### [Given entries]
=== Begin Enclosure ===
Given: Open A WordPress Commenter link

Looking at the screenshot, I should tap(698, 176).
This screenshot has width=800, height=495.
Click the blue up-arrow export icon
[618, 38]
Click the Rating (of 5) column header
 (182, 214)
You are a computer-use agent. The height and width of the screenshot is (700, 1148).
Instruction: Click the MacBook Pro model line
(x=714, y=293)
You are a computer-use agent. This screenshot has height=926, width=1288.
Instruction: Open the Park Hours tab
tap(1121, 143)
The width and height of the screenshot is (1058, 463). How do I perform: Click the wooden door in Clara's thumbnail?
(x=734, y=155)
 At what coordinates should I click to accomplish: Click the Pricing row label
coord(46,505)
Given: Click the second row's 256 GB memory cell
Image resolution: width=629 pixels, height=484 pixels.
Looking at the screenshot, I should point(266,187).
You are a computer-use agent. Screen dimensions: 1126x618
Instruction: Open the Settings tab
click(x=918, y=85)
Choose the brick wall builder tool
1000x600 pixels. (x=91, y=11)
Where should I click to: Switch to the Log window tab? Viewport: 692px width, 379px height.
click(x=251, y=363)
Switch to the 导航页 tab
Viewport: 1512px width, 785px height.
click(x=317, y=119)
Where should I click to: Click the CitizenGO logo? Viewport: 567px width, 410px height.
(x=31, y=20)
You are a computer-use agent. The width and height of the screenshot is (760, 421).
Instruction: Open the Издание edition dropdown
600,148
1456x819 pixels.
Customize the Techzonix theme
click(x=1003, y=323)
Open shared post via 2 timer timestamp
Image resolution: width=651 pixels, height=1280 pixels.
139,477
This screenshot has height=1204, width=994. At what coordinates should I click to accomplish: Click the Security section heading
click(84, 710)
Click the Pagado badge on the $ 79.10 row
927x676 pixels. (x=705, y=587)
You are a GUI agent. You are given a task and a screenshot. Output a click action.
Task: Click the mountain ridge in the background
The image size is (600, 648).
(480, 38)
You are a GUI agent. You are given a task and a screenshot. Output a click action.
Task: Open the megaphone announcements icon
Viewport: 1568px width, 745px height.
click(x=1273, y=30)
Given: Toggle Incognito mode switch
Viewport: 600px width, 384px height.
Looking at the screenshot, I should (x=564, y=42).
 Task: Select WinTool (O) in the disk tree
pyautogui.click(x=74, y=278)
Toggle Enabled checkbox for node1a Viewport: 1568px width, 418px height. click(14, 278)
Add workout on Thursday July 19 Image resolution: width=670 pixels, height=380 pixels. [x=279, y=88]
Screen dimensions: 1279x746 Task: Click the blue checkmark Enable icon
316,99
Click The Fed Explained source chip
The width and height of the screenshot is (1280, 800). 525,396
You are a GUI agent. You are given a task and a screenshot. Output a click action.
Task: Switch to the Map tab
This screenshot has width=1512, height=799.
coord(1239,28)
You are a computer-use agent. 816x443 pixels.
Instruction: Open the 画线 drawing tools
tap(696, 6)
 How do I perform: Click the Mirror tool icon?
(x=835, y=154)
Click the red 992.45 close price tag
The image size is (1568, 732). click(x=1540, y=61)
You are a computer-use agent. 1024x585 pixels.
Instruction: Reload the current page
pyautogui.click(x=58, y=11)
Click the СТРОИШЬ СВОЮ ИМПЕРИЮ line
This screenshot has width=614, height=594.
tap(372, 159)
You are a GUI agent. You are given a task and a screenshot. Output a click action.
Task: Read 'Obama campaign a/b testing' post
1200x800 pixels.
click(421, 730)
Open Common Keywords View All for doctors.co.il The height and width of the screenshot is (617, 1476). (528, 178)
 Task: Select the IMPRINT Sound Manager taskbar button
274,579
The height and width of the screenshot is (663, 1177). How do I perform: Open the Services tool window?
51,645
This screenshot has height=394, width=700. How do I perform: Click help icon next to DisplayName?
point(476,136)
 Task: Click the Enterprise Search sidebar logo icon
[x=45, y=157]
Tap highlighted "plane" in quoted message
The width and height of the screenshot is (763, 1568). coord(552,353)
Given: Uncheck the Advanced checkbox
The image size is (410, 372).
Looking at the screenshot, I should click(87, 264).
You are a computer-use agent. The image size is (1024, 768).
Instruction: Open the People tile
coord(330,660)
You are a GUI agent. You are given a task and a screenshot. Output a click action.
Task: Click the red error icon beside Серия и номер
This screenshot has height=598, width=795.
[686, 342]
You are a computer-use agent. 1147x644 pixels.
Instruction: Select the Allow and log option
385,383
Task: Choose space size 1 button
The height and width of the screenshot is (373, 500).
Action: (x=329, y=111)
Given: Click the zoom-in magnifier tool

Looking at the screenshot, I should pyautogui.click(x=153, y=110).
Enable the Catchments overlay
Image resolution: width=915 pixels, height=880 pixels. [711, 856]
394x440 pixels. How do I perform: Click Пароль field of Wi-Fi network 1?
=== End Enclosure ===
Lines with "checkbox" in the listing above: state how many there are, and nothing else.

2